== SELECTED PASSAGE ==

Figuring all that out took a while – where do these loops go and what goes in them, how do I make sure that I retry a record rather than passing over it to the next one, etc. Stack Exchange to the rescue! Difference between continue, pass and break, returning to the beginning of a loop, breaking out of a nested loop, and retrying after an exception. The rest is pretty straightforward. Once the matching is done we close the files, and write out a little report that tells us how many matches we got versus fails. The Census Geocoder via the API is pretty unforgiving; it either finds a match, or it doesn’t. There is no match score or partial matching, and it doesn’t give you a ZIP Code or municipal centroid if it can’t find the address. It’s all or nothing; if you have partial or messy addresses or PO Boxes, it’s pretty much guaranteed that you won’t get matches.
There’s no limit on number of matches, but I’ve built in a number of pauses so I’m not hammering the server too hard – one second after each match, 5 seconds after every 1000 matches, a couple seconds before retrying after an error. Your mileage will vary, but the other day I did about 2500 matches in just under 2 hours. Their server can be balky at times – in some cases I’ve encountered only a couple problems for every 100 records, but on other occasions there were hang-ups on every other record. For diagnostic purposes the script prints every 100th record to the screen, as well as any problems it encountered (see pic below). If you launch a process and notice the server is hanging on every other record and repeatedly failing to get matches, it’s probably best to bail out and come back later. Recently, I’ve noticed fewer problems during off-peak times: evenings and weekends.

Saved data entries
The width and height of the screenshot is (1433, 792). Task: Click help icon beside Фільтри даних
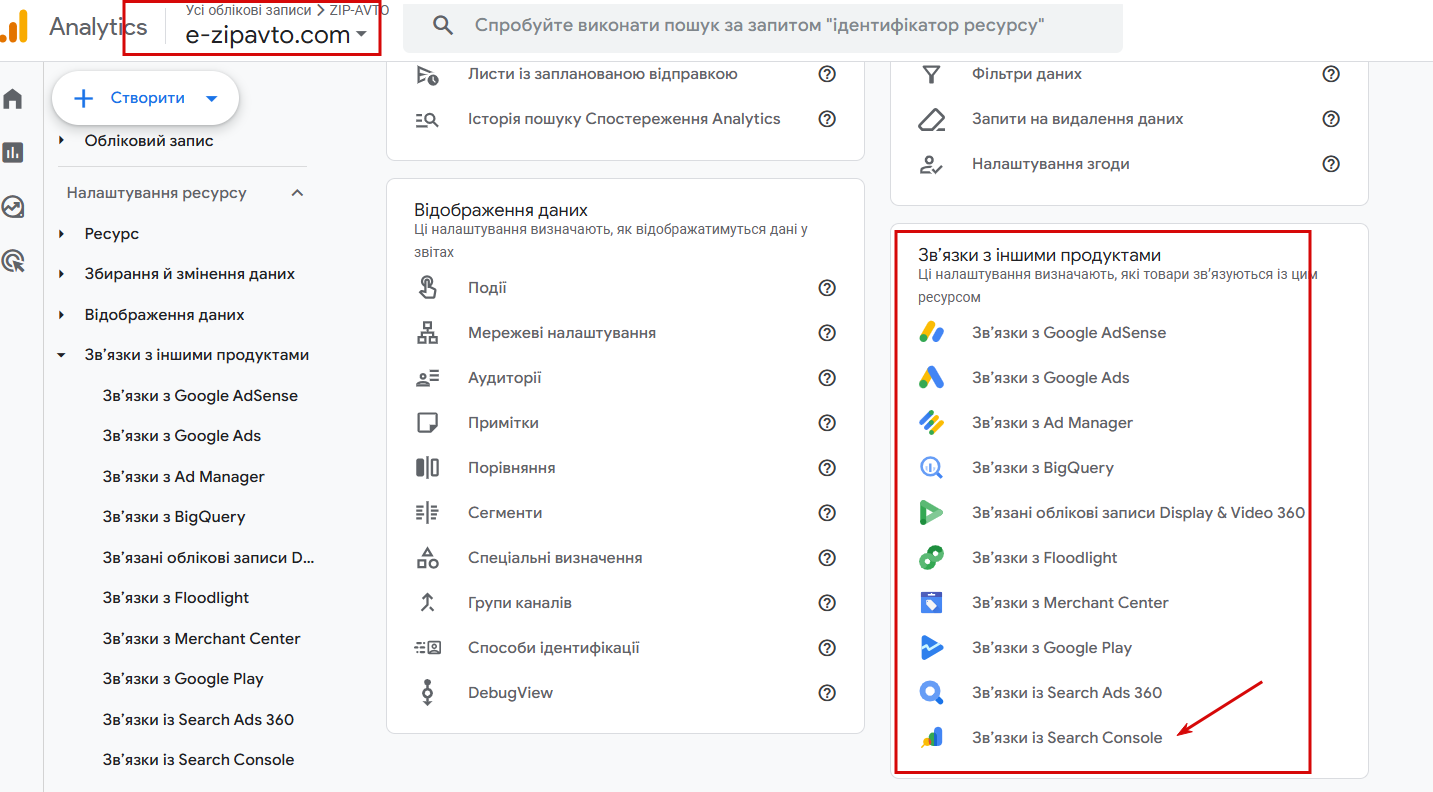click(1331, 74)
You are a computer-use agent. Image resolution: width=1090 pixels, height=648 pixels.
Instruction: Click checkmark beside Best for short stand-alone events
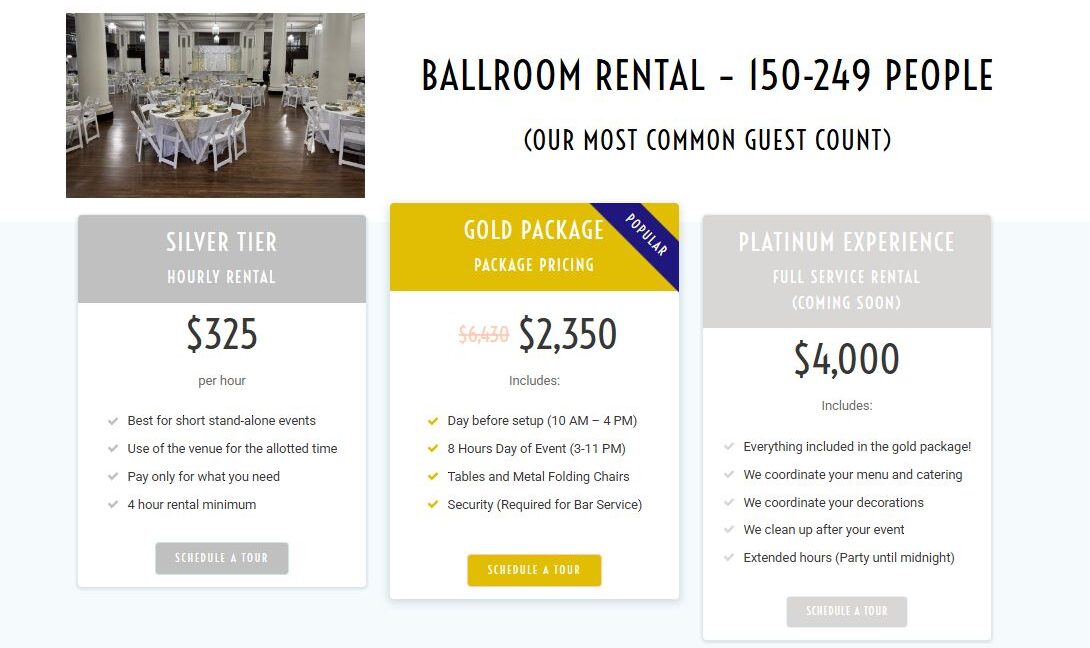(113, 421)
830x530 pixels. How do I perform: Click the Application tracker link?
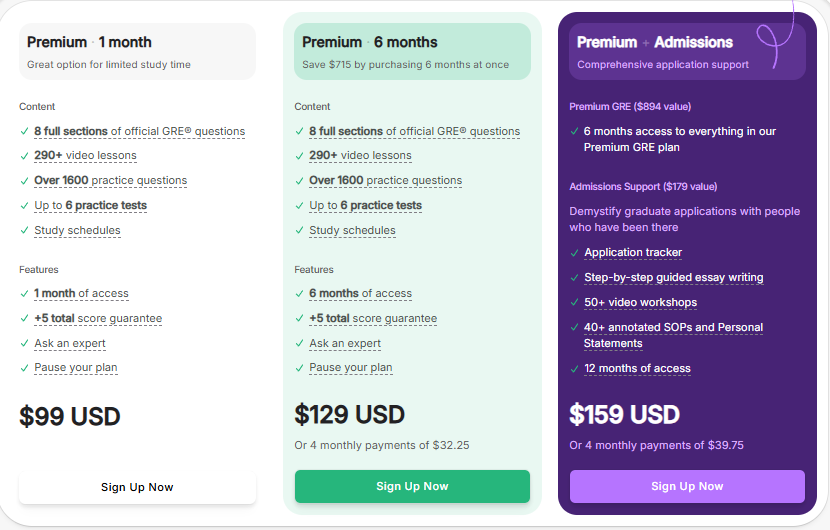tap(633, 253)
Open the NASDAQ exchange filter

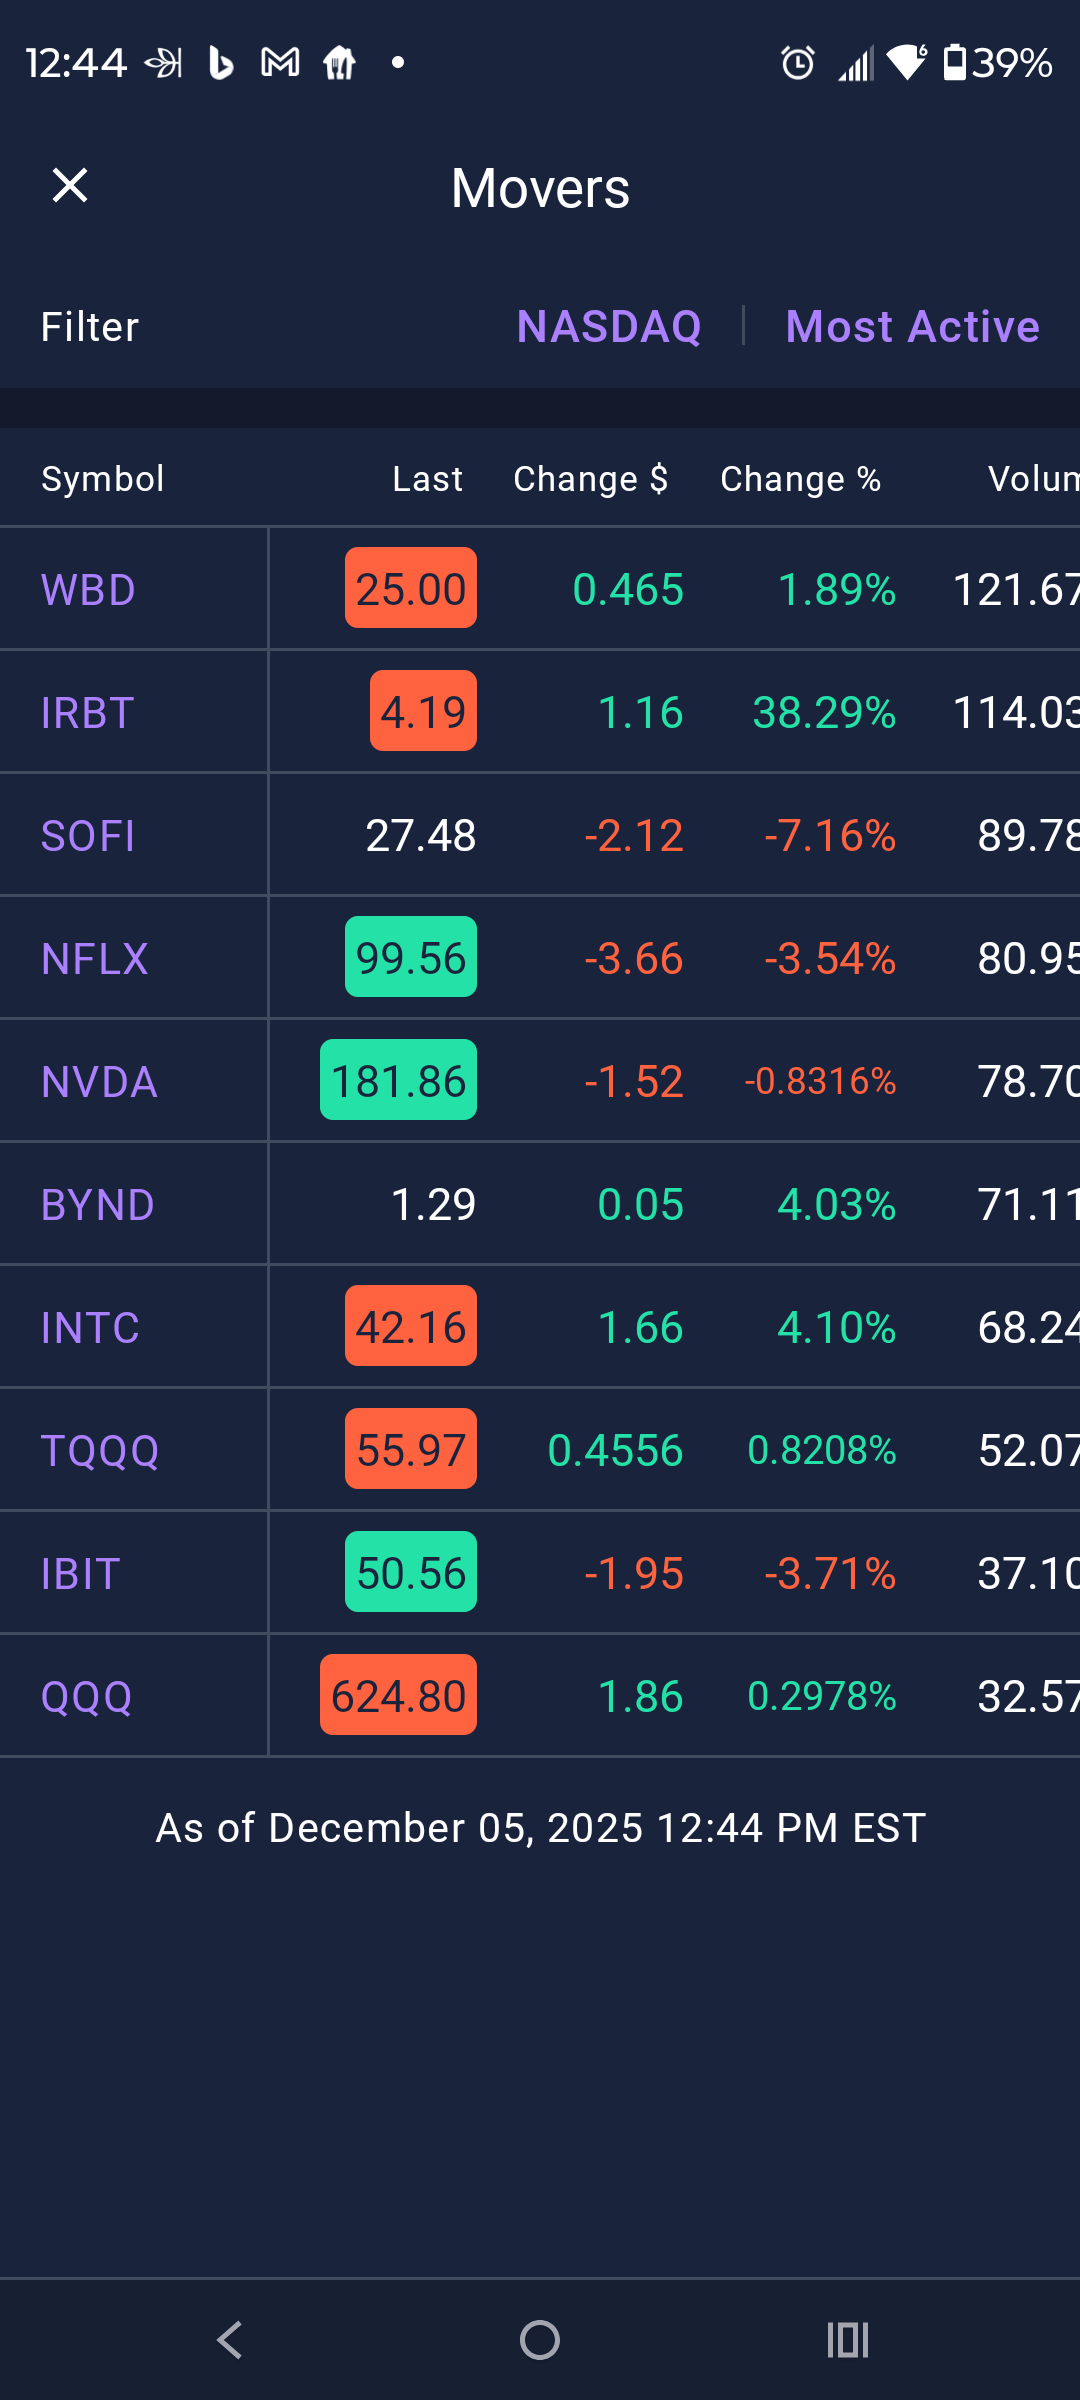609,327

== DIRECTIONS ==
- 1) From the passage on geocoding with the Census Geocoder, list the Stack Exchange topics the writer consulted.
- 2) According to the passage on geocoding with the Census Geocoder, when has the writer recently noticed fewer server problems?
- 3) Pick up the passage on geocoding with the Census Geocoder right after its final sentence and keep writing.

== OUTPUTS BY TASK ==
- 1)
- Difference between continue, pass and break
- Returning to the beginning of a loop
- Breaking out of a nested loop
- Retrying after an exception

- 2) During off-peak times: evenings and weekends.

- 3)
The script and the documentation are posted on our labs resources page, for all to see and use – you just have to install the third party censusgeocode module before using it. When would you want to use this? Well, if you need something that’s free, this is a good choice. If you have batches in the 10ks to do, this would be a good solution. If you’re in the 100ks, it could be a feasible solution – one of my colleagues has confirmed that he’s used the script to match about 40k addresses, so the service is up to the task for doing larger jobs.
If you have less than a couple thousand records, you might as well use their website and upload files directly. If you’re pushing a million or more – well, you’ll probably want to set up something locally. PostGIS has a TIGER module that lets you do desktop matching if you need to go into the millions, or you simply have a lot to do on a consistent basis. The excellent book PostGIS in Action has a chapter dedicated to to this.
In some cases, large cities or counties may offer their own geocoding services, and if you know you’re just going to be doing matches for your local area those sources will probably have greater accuracy, if they’re adding value with local knowledge. For example, my results with NYC’s geocoding API for addresses in the five boroughs are better than the Census Bureau’s and is customized for local quirks; for example, I can pass in a borough name instead of a postal city and ZIP Code, and it’s able to handle those funky addresses in Queens that have dashes and similar names for multiple streets (35th st, 35th ave, 35th dr…). But for a free, public domain service that requires no registration, no keys, covers the entire country, and is the foundation for just about every US geocoding platform out there, the Census Geocoder is hard to beat.